## DOCUMENT SEGMENT
※

Commentary

Will My Kindle Get Company?

If my movie-Bible memory serves, it only took God two tablets to write his 10 commandments and mail them off via Charlton Heston. The e-reader market could use God as its editor. Exactly how many e-ink and tablet-like devices will it take to save the media industry, anyway?

 

Hearst announced its Skiff this week to join the Kindle, nook, and Sony e-Reader. Plastic Logic has a QUE in line to serve the business industry, and I see something from Spring Designs also bouncing around the press release mill. As I write this, HP and Microsoft were supposed to be readying a preemptive strike against the rumored Apple announcement of its iPhone-inspired tablet device later this month. According to the Consumer Electronics Association, the e-reader market should be doubling and doubling again in the next few years. Okay, but whatever that market is, you have to divide it among how many vendors? I hope these guys ended their business proposals with a quick exit strategy.

 As a gadget geek and reviewer for over a decade, I have played with every variety of e-reader and PDA, all of the "ultra-mobile PCs," and almost all of the Tablet PCs that came, crashed and burned for the past eight or nine years.

All previous attempts to fill the niche between laptop and mobile phone have been a failure, largely because there really was no niche to fill. The compromises in functionality that an in-between device required simply sent users back toward the smartphone or the laptop. UMPCs rarely had cellular support, so users still had to carry two devices. The original slate design of Table PCs (sans keyboard) found a small market among construction and health care industries, where form-filling was more important than large amounts of input. But the handwriting-to-text interface Bill Gates once touted as the future of PCs appealed to no one. Even when later generations of Tablet PCs added a keyboard in a "convertible" design, the market couldn't muster enthusiasm for it.

Argue all you like that the iPhone and mobile touch screens have paved the way for the success of alternative input modes. But when it comes to regular, long-form input, I think touch screens will be a hard sell. After all, any e-reader/Tablet that is large, lush and heavy enough to present rich content in the forms publishers crave, will have to replace something we already carry.

My point is not that e-readers or tablets are doomed. I am fairly sure dedicated book readers of the Kindle variety have already found, and will continue to find, their audience. They are small and light enough to toss in a pocketbook, satchel or portfolio without a second thought --  conceivably vaulting the big hurdle of justifying carrying an additional device.

Personally, I do not like the e-ink readers, and I think the underlying technology has to get much, much better before a wider group of consumers embraces it. In all of the market research now being done on the Kindle and its rivals, I would like to see how many owners continued to use them over time. I know there are a lot of fans of the Kindle, and some people who tell me they bring it everywhere. I still think there are a lot of people like me who have one that's been sitting unused for months.

※

## DATA ENTRIES

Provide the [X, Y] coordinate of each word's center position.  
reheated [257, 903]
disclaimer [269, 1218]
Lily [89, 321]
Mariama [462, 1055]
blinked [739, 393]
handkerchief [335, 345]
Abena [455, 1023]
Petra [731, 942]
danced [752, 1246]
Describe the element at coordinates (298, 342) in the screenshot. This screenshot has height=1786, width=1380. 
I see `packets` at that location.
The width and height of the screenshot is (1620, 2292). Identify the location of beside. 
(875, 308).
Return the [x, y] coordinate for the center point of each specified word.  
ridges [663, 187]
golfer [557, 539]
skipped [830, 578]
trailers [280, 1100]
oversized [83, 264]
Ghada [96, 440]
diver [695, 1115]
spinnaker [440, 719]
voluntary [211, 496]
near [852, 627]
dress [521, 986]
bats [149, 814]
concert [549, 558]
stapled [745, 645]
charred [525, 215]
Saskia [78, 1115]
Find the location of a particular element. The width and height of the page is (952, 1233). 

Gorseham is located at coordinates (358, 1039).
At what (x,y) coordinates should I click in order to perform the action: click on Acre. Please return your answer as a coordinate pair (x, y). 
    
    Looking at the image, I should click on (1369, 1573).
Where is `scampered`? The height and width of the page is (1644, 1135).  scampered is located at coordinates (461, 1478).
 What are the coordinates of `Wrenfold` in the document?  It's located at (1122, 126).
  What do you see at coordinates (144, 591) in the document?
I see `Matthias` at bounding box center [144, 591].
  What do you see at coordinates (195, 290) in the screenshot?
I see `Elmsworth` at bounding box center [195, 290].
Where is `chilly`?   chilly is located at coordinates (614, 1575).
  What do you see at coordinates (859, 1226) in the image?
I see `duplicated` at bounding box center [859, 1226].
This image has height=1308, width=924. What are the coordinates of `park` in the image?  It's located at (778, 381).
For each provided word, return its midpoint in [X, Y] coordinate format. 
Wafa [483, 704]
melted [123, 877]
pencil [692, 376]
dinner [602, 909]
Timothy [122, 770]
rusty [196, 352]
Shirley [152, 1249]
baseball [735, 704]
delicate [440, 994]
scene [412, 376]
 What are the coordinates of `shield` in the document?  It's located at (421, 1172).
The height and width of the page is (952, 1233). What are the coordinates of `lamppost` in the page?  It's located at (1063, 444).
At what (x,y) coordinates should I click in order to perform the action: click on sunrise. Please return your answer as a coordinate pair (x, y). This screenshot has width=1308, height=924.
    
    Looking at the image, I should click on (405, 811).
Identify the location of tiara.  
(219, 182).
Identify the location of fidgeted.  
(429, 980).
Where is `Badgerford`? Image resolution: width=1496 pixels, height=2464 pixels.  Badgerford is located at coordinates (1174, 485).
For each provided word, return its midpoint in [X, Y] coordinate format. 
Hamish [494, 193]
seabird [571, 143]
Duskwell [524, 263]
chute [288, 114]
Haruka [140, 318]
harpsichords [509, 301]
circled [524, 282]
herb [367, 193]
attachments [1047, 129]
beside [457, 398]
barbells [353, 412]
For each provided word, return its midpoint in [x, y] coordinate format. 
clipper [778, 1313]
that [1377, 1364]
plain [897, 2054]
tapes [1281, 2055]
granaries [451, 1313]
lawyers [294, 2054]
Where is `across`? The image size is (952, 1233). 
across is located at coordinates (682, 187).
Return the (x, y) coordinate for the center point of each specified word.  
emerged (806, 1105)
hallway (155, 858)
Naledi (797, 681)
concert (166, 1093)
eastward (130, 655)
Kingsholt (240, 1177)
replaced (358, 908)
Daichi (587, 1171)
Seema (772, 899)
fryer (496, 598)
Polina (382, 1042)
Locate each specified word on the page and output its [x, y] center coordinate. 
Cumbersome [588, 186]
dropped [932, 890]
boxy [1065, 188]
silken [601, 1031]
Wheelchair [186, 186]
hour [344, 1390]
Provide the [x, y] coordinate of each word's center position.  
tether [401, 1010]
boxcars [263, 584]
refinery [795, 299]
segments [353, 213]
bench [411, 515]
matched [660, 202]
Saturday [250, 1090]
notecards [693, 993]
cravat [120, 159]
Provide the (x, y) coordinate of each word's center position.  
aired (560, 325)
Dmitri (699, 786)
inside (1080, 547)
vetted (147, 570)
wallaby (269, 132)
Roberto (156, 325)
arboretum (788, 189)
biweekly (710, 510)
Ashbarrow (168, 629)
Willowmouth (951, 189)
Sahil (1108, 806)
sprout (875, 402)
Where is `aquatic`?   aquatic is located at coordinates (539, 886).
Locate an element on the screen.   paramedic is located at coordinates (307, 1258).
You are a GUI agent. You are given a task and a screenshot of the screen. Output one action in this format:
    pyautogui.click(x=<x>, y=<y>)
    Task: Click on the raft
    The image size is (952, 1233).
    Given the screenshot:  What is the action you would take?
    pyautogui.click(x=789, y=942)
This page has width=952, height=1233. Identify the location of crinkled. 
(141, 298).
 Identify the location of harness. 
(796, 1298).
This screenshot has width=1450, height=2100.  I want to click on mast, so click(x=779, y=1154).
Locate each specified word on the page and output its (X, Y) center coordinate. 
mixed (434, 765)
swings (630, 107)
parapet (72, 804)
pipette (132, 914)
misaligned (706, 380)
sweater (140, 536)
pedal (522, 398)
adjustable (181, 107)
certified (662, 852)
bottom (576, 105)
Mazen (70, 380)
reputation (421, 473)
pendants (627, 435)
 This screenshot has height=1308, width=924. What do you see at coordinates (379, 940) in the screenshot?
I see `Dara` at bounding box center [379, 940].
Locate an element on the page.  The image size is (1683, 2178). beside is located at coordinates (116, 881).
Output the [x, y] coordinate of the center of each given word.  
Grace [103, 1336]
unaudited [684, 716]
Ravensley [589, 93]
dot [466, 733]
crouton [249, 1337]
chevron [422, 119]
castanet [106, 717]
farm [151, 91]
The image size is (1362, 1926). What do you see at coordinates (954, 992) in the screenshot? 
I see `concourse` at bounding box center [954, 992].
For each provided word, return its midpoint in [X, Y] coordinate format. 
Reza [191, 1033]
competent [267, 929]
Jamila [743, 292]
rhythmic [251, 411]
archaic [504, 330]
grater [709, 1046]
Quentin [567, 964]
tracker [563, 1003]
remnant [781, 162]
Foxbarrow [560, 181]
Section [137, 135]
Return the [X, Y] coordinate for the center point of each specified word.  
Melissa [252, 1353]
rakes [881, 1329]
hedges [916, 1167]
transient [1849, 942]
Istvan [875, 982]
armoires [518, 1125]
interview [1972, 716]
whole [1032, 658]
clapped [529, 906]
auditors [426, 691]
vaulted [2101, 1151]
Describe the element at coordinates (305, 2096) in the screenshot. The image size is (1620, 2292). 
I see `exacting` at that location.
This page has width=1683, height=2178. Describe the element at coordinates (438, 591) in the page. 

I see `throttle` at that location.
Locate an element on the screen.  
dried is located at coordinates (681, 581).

※

## WHAT NEEDS TO BE DONE
From the e-reader commentary above, write out the passage word for word, starting at "Argue all you" and stopping after "we already carry.".

## ANSWER FOR THIS EXERCISE
Argue all you like that the iPhone and mobile touch screens have paved the way for the success of alternative input modes. But when it comes to regular, long-form input, I think touch screens will be a hard sell. After all, any e-reader/Tablet that is large, lush and heavy enough to present rich content in the forms publishers crave, will have to replace something we already carry.